Dataset entries:
=======

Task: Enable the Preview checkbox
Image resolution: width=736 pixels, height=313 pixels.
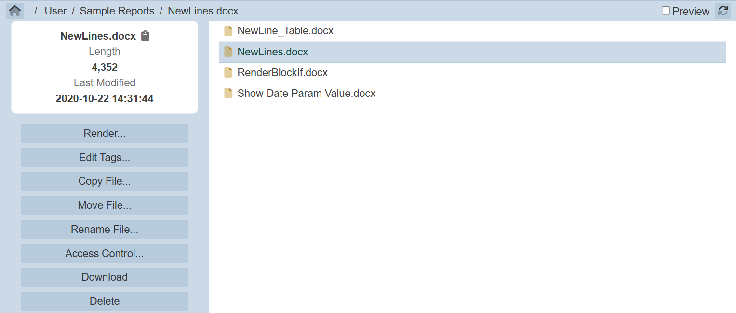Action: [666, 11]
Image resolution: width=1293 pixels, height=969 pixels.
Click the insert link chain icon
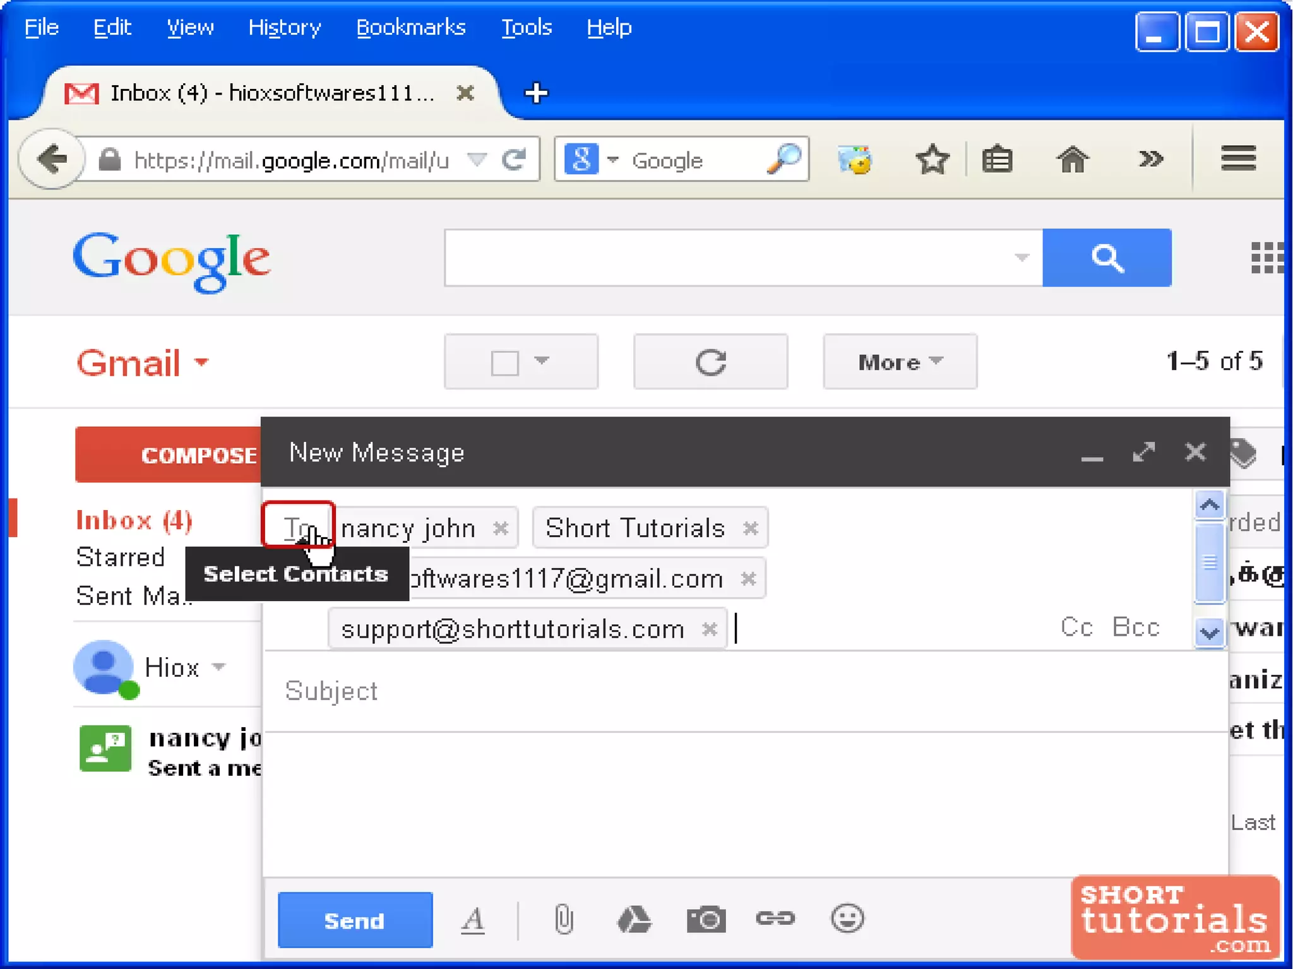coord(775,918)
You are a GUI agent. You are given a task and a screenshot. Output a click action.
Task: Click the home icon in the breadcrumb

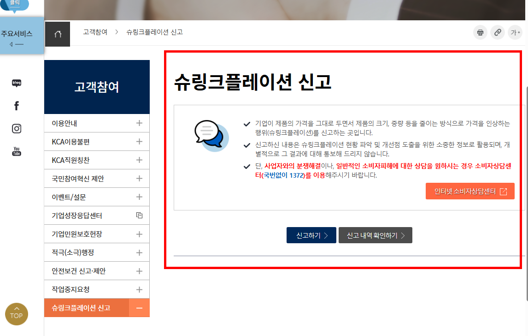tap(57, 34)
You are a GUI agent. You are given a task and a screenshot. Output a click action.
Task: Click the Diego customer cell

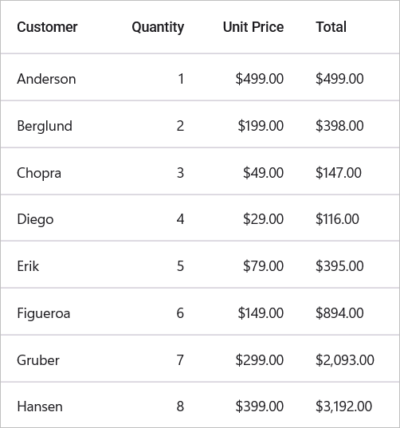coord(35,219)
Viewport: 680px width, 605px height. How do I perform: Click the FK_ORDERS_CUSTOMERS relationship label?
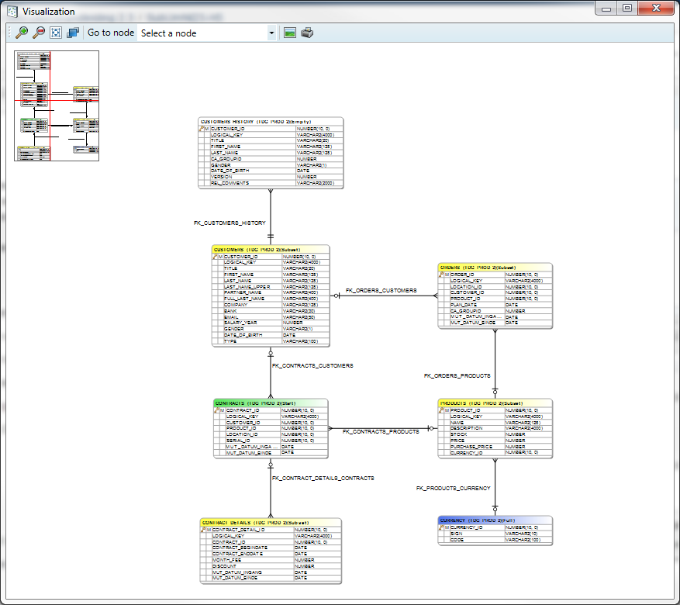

=======

> THE TASK
Starting at the line containing "Image resolution: width=1293", output every remaining line of the records above exactly, the last one included. Nothing else belongs in the output, and no pictures either.

> SOLUTION TO THE EXERCISE
Image resolution: width=1293 pixels, height=969 pixels.
Click the insert link chain icon
coord(775,918)
You are a GUI agent. You are given a task and a screenshot. Output a click action.
Task: Click the home icon in the breadcrumb

tap(57, 34)
You are a GUI agent. You are given a task and a screenshot. Output a click action.
Task: Click the Diego customer cell

coord(35,219)
Viewport: 680px width, 605px height. How do I perform: Click the FK_ORDERS_CUSTOMERS relationship label?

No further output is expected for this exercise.